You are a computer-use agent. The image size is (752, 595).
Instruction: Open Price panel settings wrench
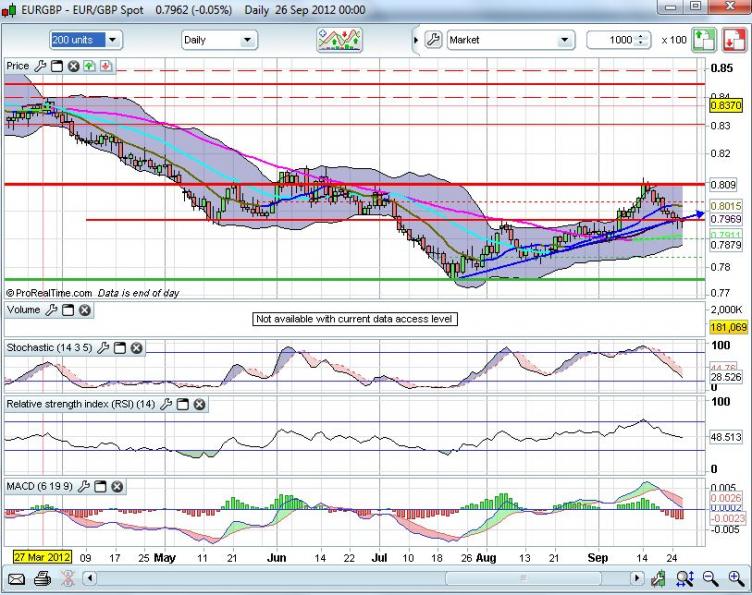click(x=41, y=66)
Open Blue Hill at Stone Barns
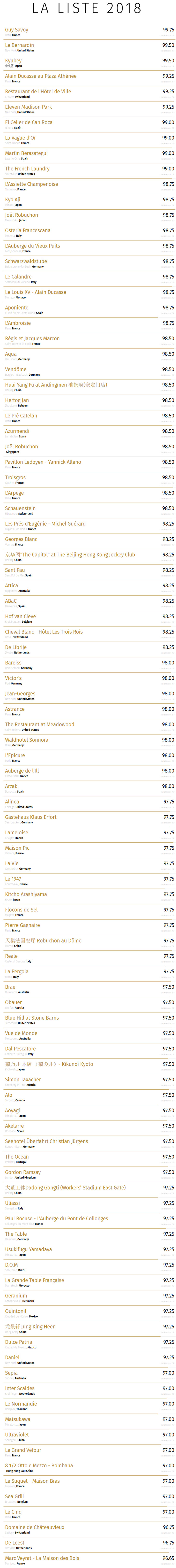176x1568 pixels. (31, 1018)
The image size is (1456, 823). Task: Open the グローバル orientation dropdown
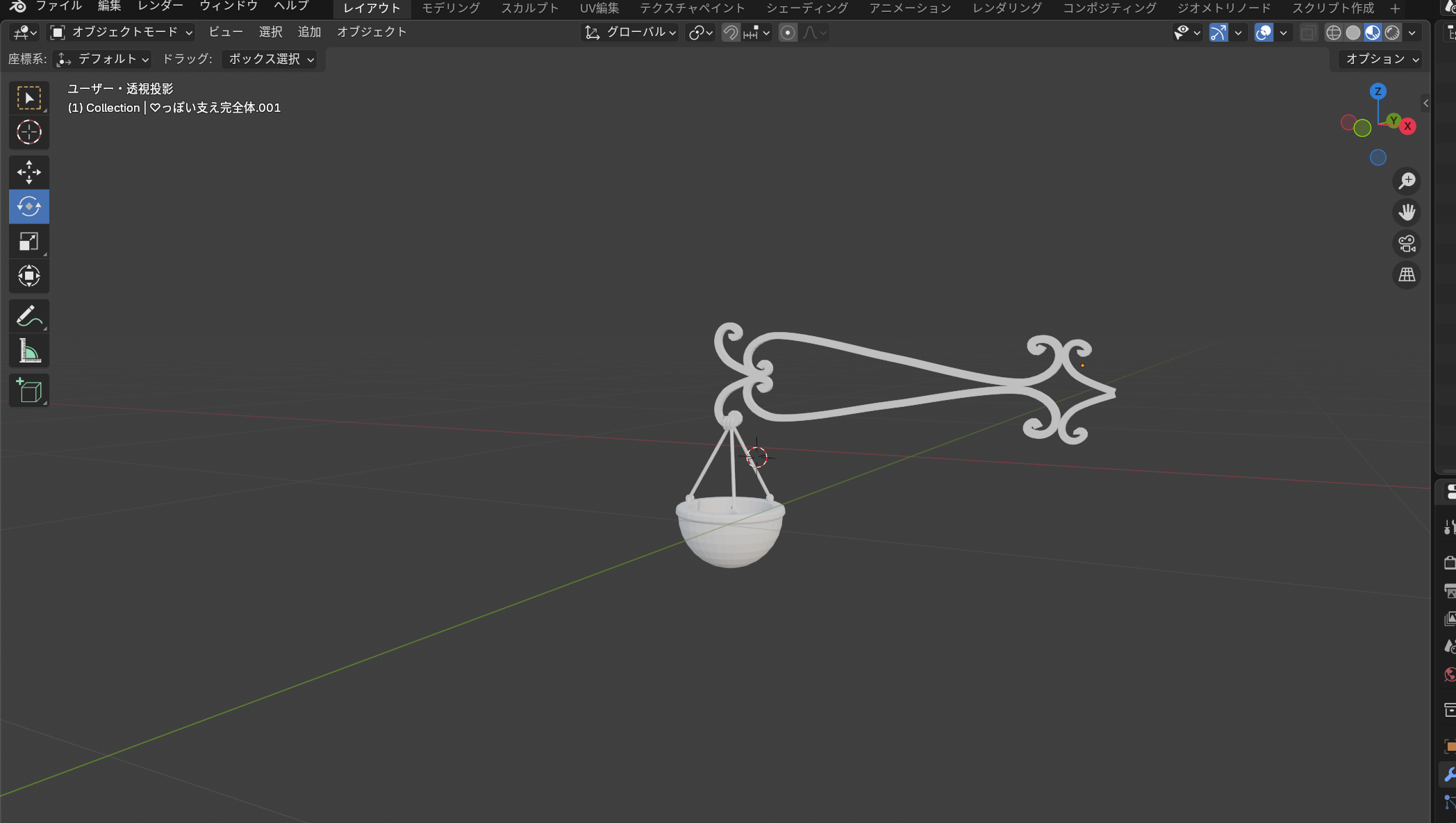click(x=631, y=32)
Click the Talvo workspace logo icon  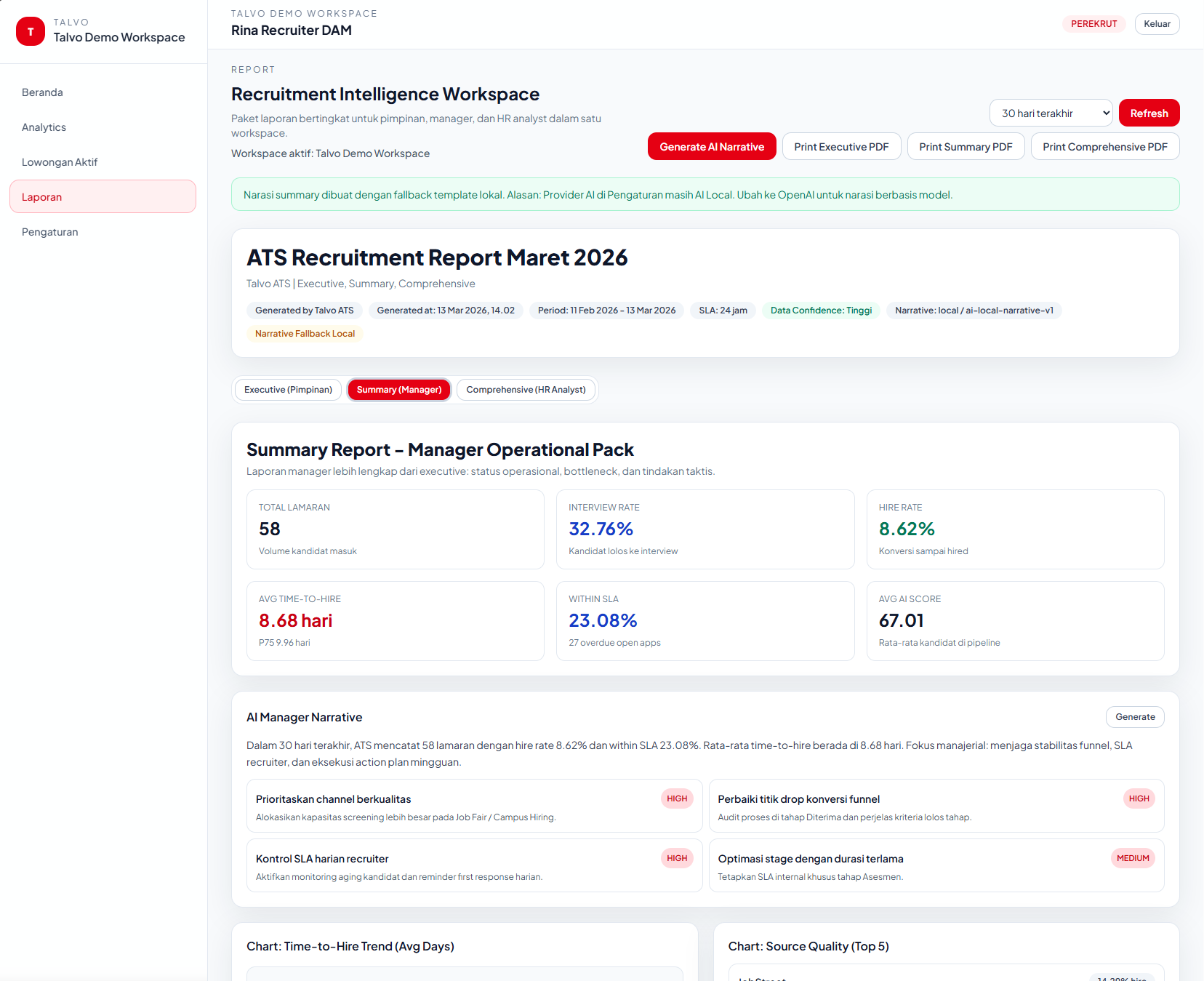[30, 31]
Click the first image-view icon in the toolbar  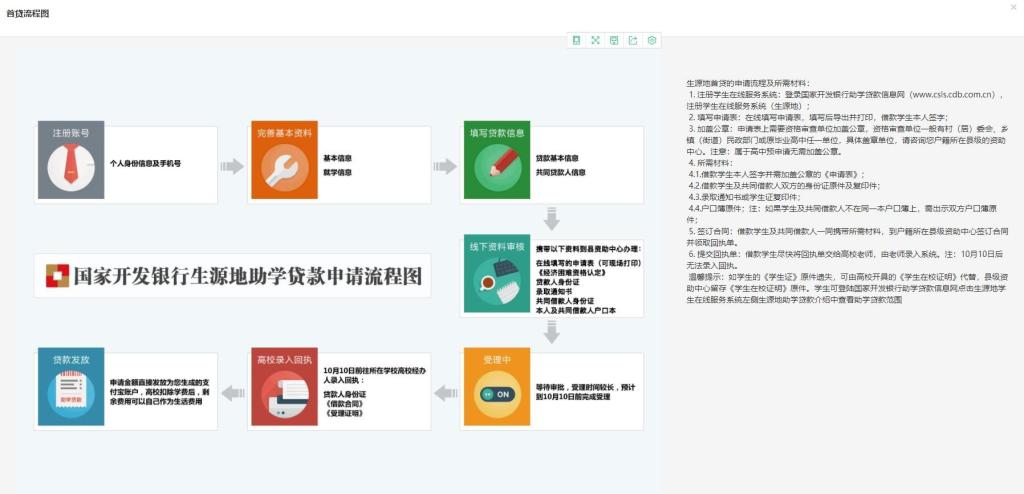(x=577, y=40)
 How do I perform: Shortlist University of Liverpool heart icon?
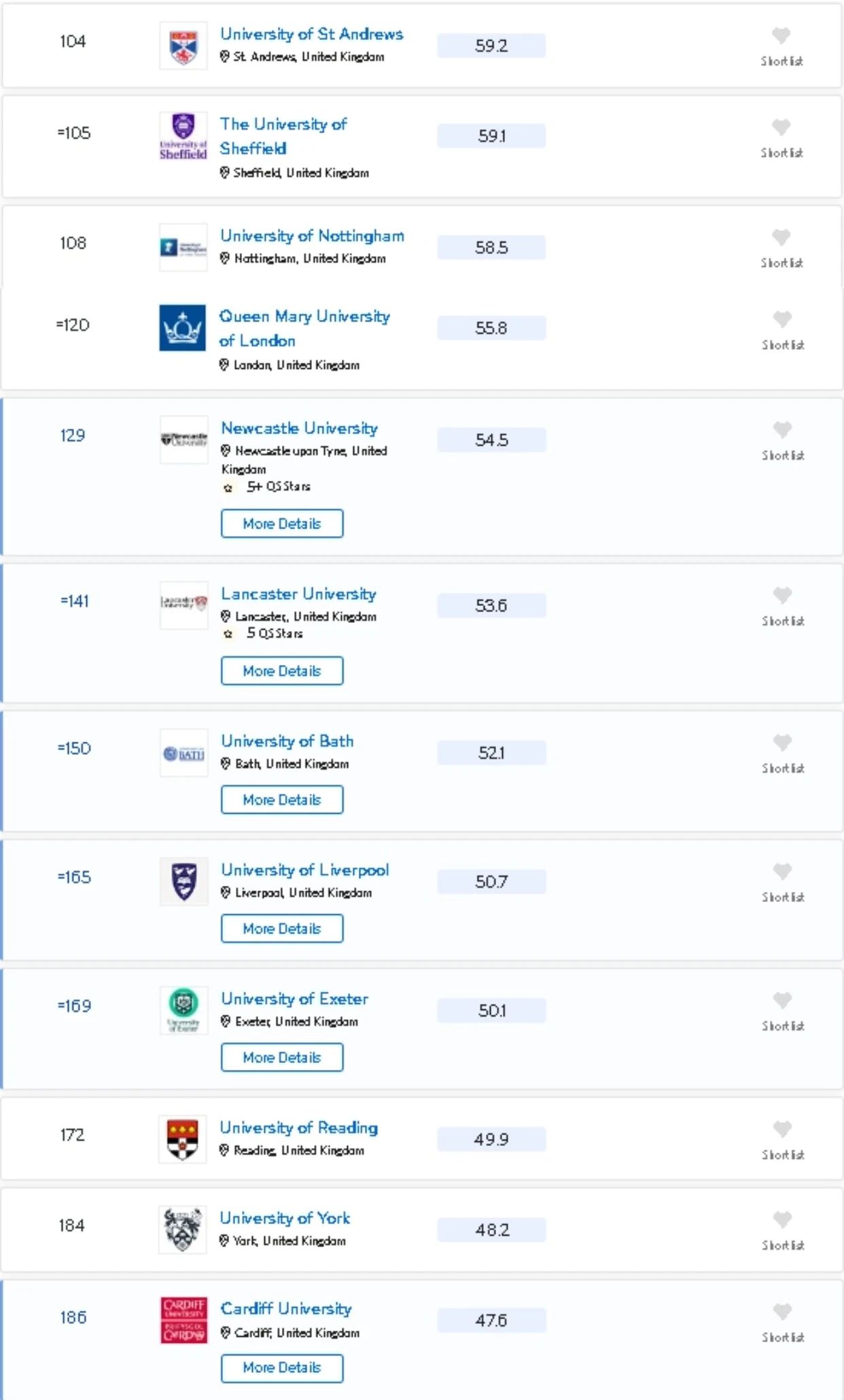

Required work: Could you retype the data from its very beginning through the line containing "click(x=631, y=32)", leaving the pictures out?

Task solution:
You are a computer-use agent. The image size is (752, 595).
Instruction: Open Price panel settings wrench
click(x=41, y=66)
Open Blue Hill at Stone Barns
176x1568 pixels. (31, 1018)
The image size is (1456, 823). Task: Open the グローバル orientation dropdown
click(x=631, y=32)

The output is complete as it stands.